Trust is another means of obtaining knowledge. We trust (rightly or wrongly) the words of others.  We trust their experiences when they witness events. Without this source of knowledge, life in the courtroom would be very dull and inconclusive. Scientists trust the words of other scientists, even in the absence of repeatable claims. Much of evolutionary science is by consensus, and highly subjective extrapolations are made with the best of intentions.  The Bible is God's revelation of himself,  written using human minds at God's own urging. It has been given to mankind as an unchanging record of who he is, and how he has interacted with humanity throughout history. Much of the Bible is a retelling of real people's personal experiences with God.
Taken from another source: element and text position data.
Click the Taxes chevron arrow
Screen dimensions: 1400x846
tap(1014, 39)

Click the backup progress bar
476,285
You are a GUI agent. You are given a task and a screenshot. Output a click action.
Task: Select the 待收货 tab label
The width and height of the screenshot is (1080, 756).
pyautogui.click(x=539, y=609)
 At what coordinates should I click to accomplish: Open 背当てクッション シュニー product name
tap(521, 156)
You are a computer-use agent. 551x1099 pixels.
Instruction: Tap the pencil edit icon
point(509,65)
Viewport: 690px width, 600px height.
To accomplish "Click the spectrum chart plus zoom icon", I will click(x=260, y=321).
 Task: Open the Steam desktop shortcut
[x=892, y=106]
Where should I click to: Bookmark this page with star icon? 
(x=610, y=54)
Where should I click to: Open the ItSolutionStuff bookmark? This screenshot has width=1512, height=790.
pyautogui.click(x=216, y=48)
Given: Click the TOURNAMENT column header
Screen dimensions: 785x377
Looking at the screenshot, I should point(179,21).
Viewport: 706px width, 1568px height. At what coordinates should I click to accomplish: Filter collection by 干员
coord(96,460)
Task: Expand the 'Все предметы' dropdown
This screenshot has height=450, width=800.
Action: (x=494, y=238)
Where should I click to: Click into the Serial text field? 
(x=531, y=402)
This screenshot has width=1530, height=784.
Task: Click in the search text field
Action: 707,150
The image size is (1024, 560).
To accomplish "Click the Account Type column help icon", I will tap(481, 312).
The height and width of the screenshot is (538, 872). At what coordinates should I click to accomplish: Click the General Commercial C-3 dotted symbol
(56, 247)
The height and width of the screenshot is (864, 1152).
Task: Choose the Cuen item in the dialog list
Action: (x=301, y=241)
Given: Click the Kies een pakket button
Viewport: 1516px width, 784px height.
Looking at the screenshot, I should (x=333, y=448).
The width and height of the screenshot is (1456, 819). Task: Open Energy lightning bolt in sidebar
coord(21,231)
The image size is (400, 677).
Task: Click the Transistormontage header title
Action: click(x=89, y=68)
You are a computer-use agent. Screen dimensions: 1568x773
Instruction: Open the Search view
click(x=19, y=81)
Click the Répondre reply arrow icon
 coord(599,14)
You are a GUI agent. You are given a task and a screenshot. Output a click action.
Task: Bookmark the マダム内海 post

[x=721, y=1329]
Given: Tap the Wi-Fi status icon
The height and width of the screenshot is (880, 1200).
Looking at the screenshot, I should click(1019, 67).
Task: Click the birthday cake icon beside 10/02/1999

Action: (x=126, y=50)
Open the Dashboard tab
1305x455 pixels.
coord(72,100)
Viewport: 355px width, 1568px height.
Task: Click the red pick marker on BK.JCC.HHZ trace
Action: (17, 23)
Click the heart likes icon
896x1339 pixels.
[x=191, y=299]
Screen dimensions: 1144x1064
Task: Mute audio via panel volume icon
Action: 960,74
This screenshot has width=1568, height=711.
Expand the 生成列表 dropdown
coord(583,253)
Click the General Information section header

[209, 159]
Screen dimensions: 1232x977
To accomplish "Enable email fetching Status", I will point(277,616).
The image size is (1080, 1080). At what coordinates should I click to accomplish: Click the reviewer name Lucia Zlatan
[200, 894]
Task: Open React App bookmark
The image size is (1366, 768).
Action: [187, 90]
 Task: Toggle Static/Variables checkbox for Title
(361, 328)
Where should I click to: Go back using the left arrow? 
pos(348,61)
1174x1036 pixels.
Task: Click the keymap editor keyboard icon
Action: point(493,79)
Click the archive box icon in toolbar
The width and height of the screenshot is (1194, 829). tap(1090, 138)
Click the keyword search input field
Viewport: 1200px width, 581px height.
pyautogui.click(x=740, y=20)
Through their recorded experiences we obtain knowledge.

So while it is true that science seeks knowledge, it does not necessarily seek the truth.

Consciousness.  How do the phenomena of consciousness arise from the collective behavior of inanimate matter?  

The question seems to be asking, "How do mindless atoms manage to collect themselves  into arrangements capable of asking questions such as "why are we here?".

They don't, is the short answer.  Does anyone seriously look at a printout of computer code and think for a moment that the order and meaning inherent in the code is the product of random chance? Don't we intuitively know that a human being skilled in the language of computers organized the code into coherent strings that would be cogent to a computer?  And yet we want to look at a DNA molecule and attribute it to chance. So, who is this Chance guy? Chance is not a being, nor is it even a thing. Chance is a no-thing.... or we could shorten that to nothing. It is one of those things that science would be ill-equipped to study, because it is precisely what hasn't yet happened. It stands in the gap between two or more outcomes, ready to take credit for whichever one prevails. Chance is nothing.  Human beings, on the other hand, are really something.

Consciousness is the awareness we possess of our own existence. It facilitates our reaching beyond our own physical confines to obtain knowledge through inquiry - scientific and otherwise.  With it we examine our place in the cosmos as we think contextually and contemplate the effect of our behavior on others. In so doing, we exhibit an integral part of our humanness: our conscience. Without a conscience, our ability to perceive the existence of  good and bad, of right and wrong, does not exist.  Do away with conscience, and integrity is not possible. And as integrity goes, so goes civilization.